でも、「人が好き」というのは大前提としてあります。仕事をしているといろいろな出会いがあり、素敵な人にも巡り合えるから、それが楽しくて続けてこられたのだと思います。求められる要望に一生懸命応えていたら、人脈がどんどん広がって、いろいろな刺激が得られて…それが飽きずに続けてこられた理由でしょうか。
でも、最近の若い子は、人との交流が苦手らしいですね。私たちの世代は、相手の顔を見て話さないと信用できないと思っちゃうけれど、今の人はすべてネットでしょう?もちろんすごく便利なんだけど、人と会って話す機会が減っていること自体は不幸なんじゃないかしらと考えています。
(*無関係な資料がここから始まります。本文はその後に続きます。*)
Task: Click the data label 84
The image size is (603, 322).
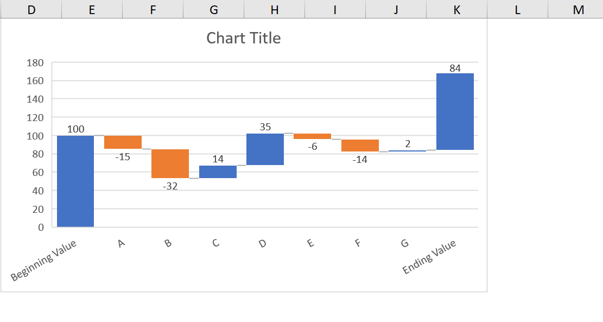Action: 455,68
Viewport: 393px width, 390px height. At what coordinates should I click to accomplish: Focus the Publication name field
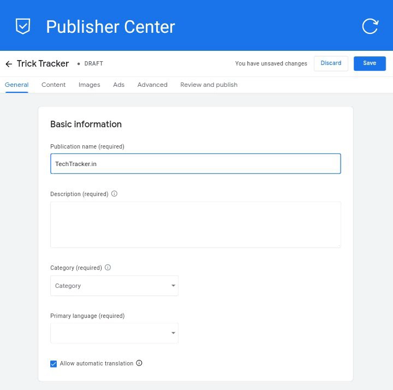point(195,164)
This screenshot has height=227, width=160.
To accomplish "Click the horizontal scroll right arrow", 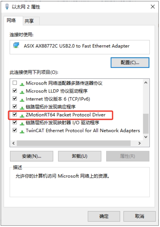I will pos(139,143).
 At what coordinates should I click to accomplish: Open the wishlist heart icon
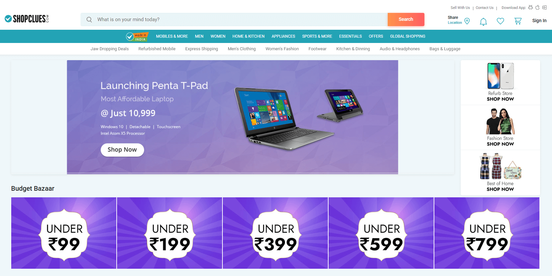click(x=500, y=21)
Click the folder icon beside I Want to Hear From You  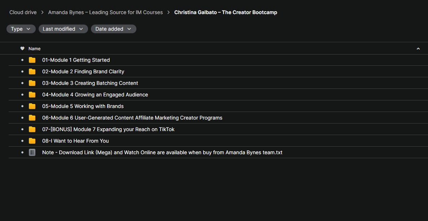click(x=32, y=141)
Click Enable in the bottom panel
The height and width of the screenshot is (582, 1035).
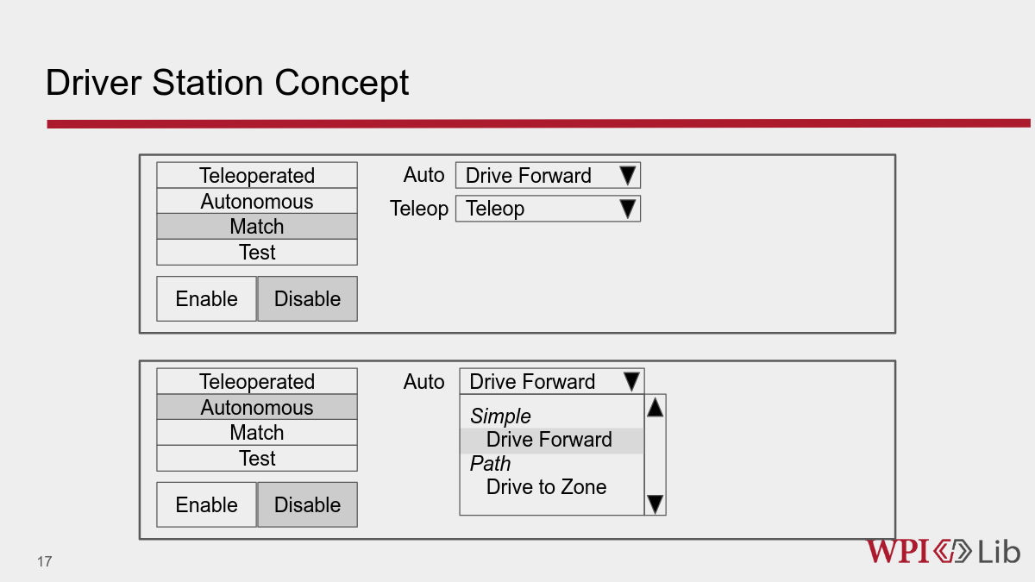click(207, 504)

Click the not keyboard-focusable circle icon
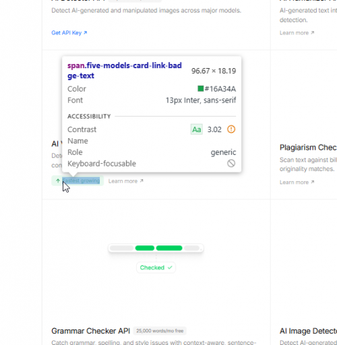(231, 163)
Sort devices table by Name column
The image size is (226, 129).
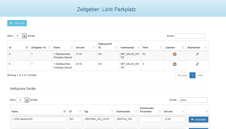[39, 111]
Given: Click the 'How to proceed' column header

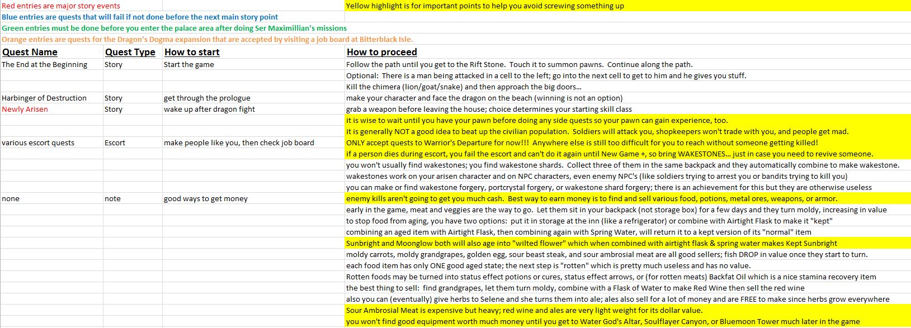Looking at the screenshot, I should (x=628, y=52).
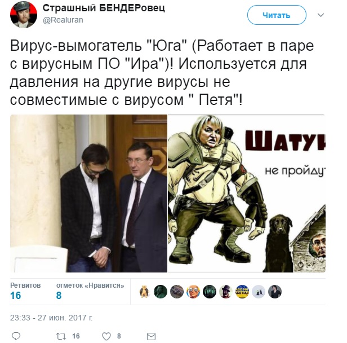Image resolution: width=347 pixels, height=343 pixels.
Task: Open the tweet author's profile picture
Action: 24,15
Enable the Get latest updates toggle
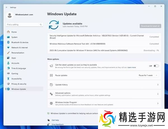The height and width of the screenshot is (129, 168). pos(156,66)

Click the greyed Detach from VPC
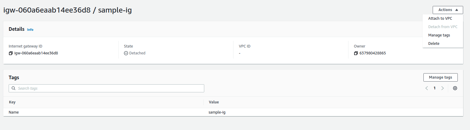coord(443,27)
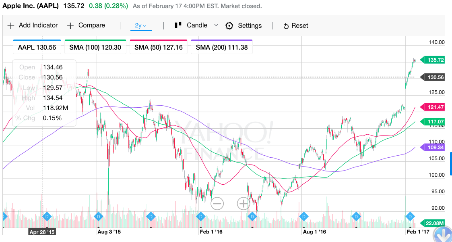452x242 pixels.
Task: Click the Reset circular arrow icon
Action: pyautogui.click(x=286, y=26)
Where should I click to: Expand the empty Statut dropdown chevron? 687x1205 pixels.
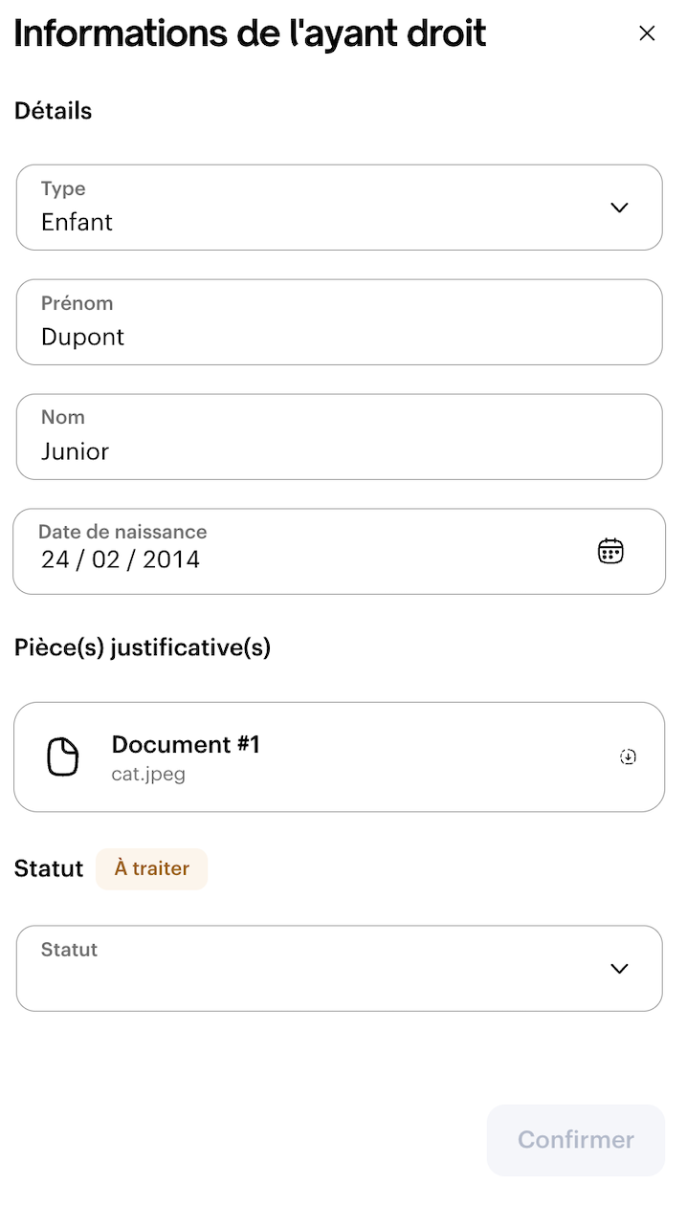[x=619, y=969]
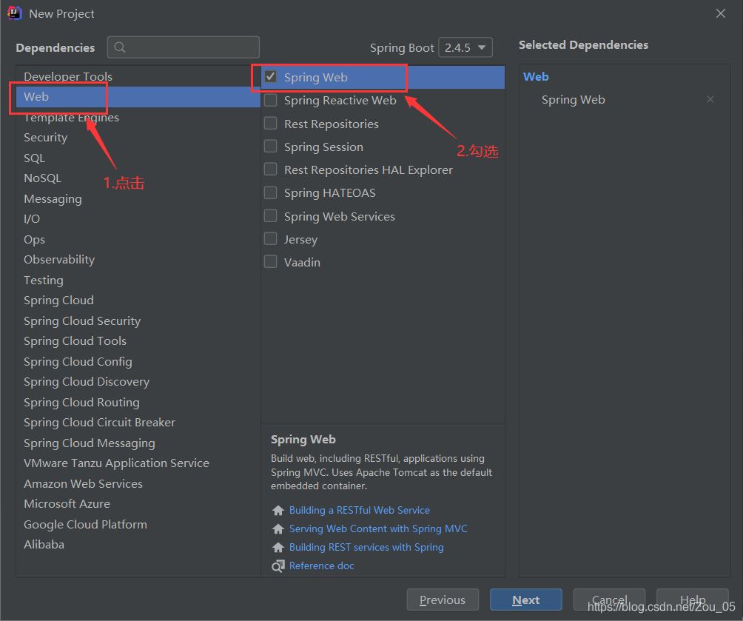
Task: Check the Spring Session dependency
Action: (271, 147)
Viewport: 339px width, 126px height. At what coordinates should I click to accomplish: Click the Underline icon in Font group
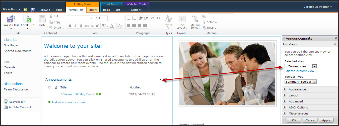(81, 26)
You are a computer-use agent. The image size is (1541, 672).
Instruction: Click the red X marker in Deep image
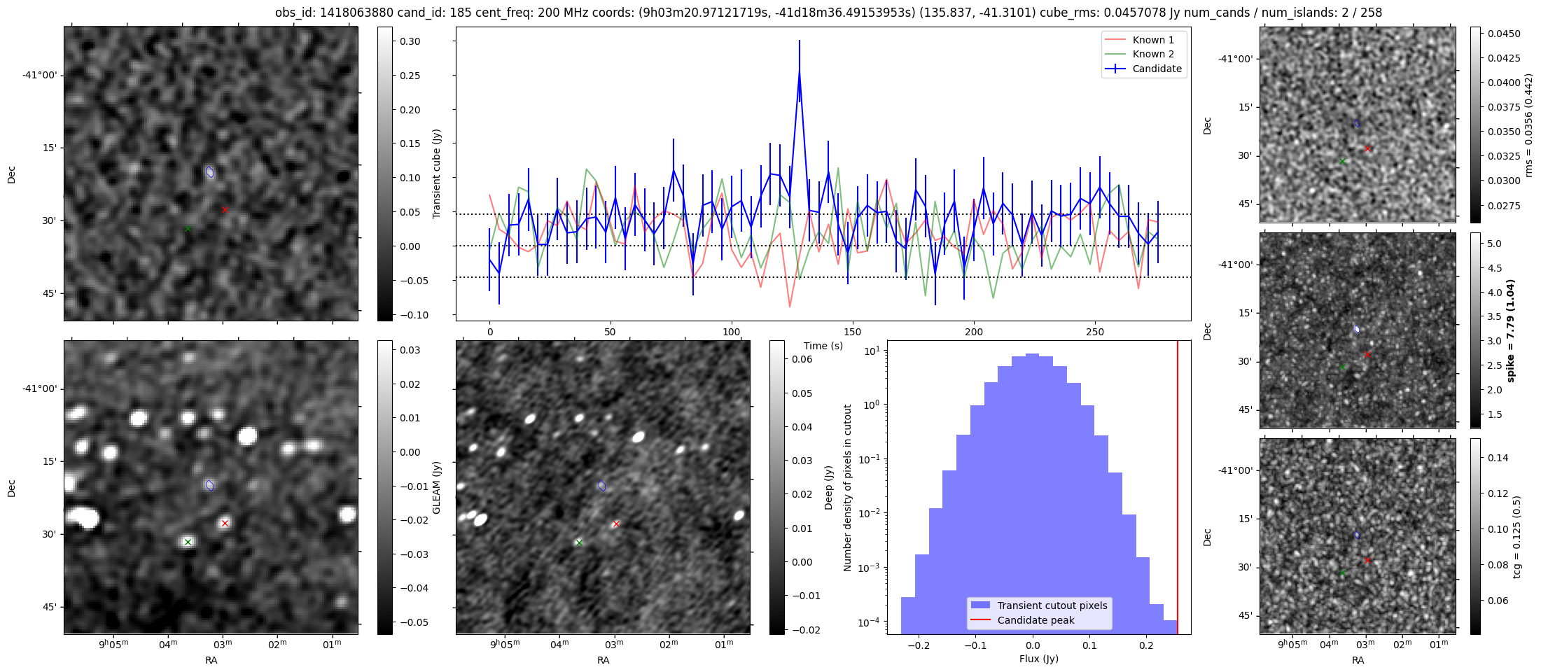coord(616,524)
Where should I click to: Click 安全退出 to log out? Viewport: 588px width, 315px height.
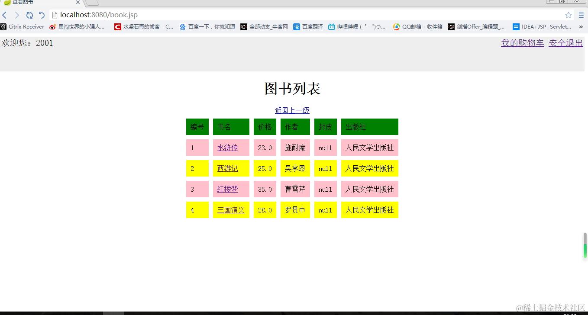[565, 43]
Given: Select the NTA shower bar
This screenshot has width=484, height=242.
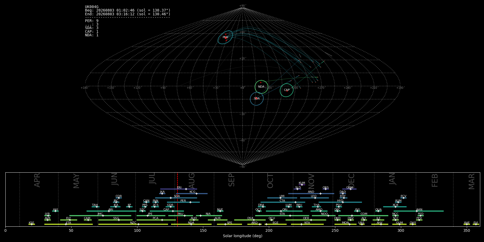Looking at the screenshot, I should click(x=307, y=224).
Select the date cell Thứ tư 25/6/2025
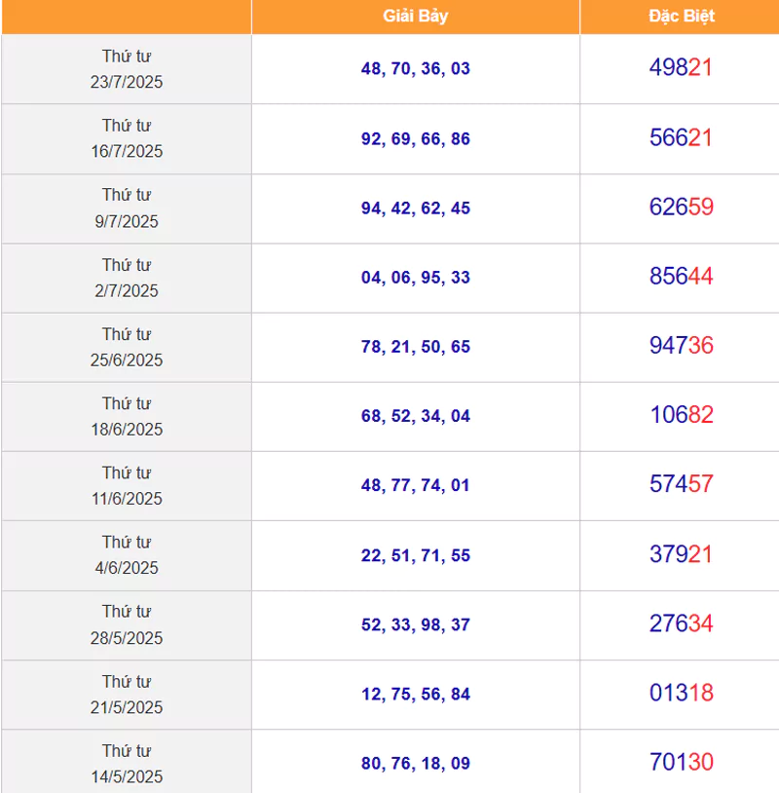Viewport: 779px width, 793px height. pos(127,347)
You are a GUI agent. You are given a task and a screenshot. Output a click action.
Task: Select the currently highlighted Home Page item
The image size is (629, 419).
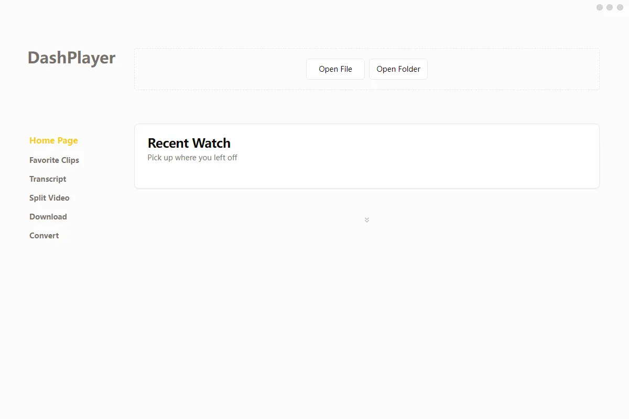[53, 140]
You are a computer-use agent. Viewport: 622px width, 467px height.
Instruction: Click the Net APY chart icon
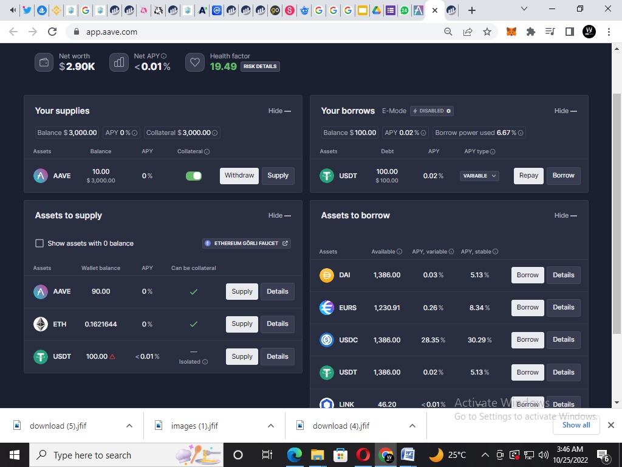pyautogui.click(x=118, y=62)
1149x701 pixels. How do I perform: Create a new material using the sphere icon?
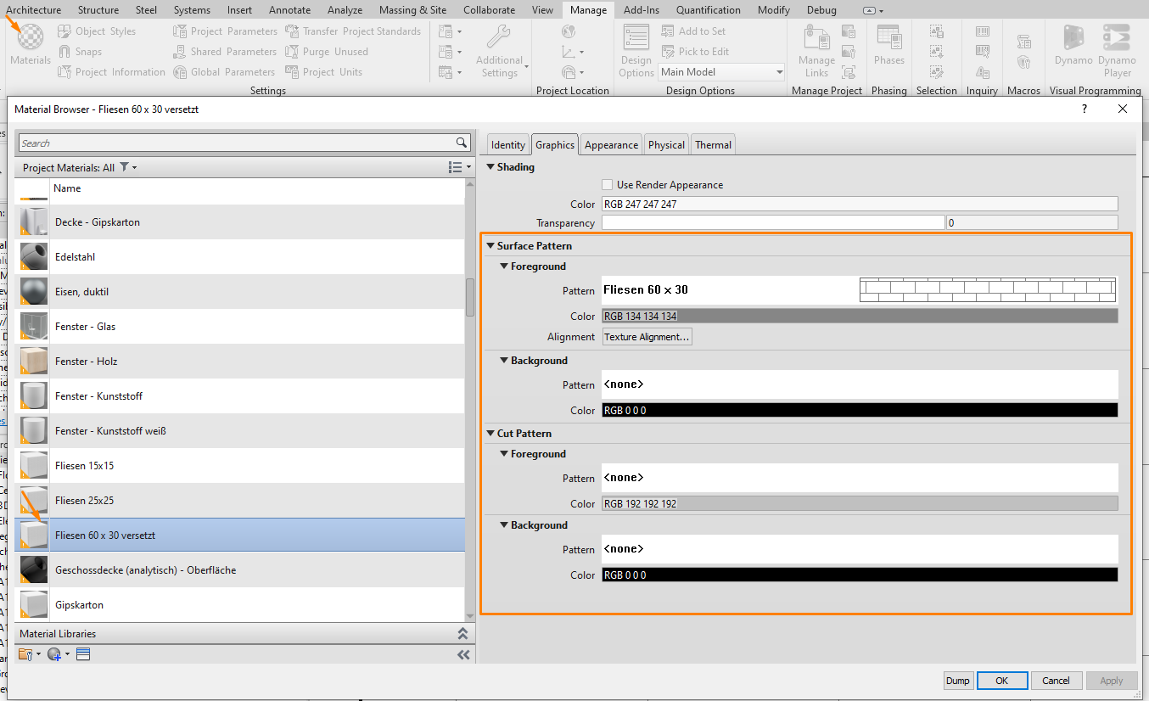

人と相対して、会話をすることで得られるものはとても大きいもの。目を見て話せば人となりがわかるし、その人の中にある愛や思いも感じ取れるのではないでしょうか。
たまにあるんですよね、サロンへの予約電話の印象はそっけない感じなのに、会ってみるとスゴくいい人!というケース。顔が見えないと、イメージだけで決めつけてしまいそうになるけど、自分の持っているキャパシティって実はすごく小さくて、人に会うことで広がるもの。
いろいろな人に出会うと「世の中にはこんな人もいるんだ、こんな考え方もあるんだ」と気づき、自分の引き出しを増やすことができます。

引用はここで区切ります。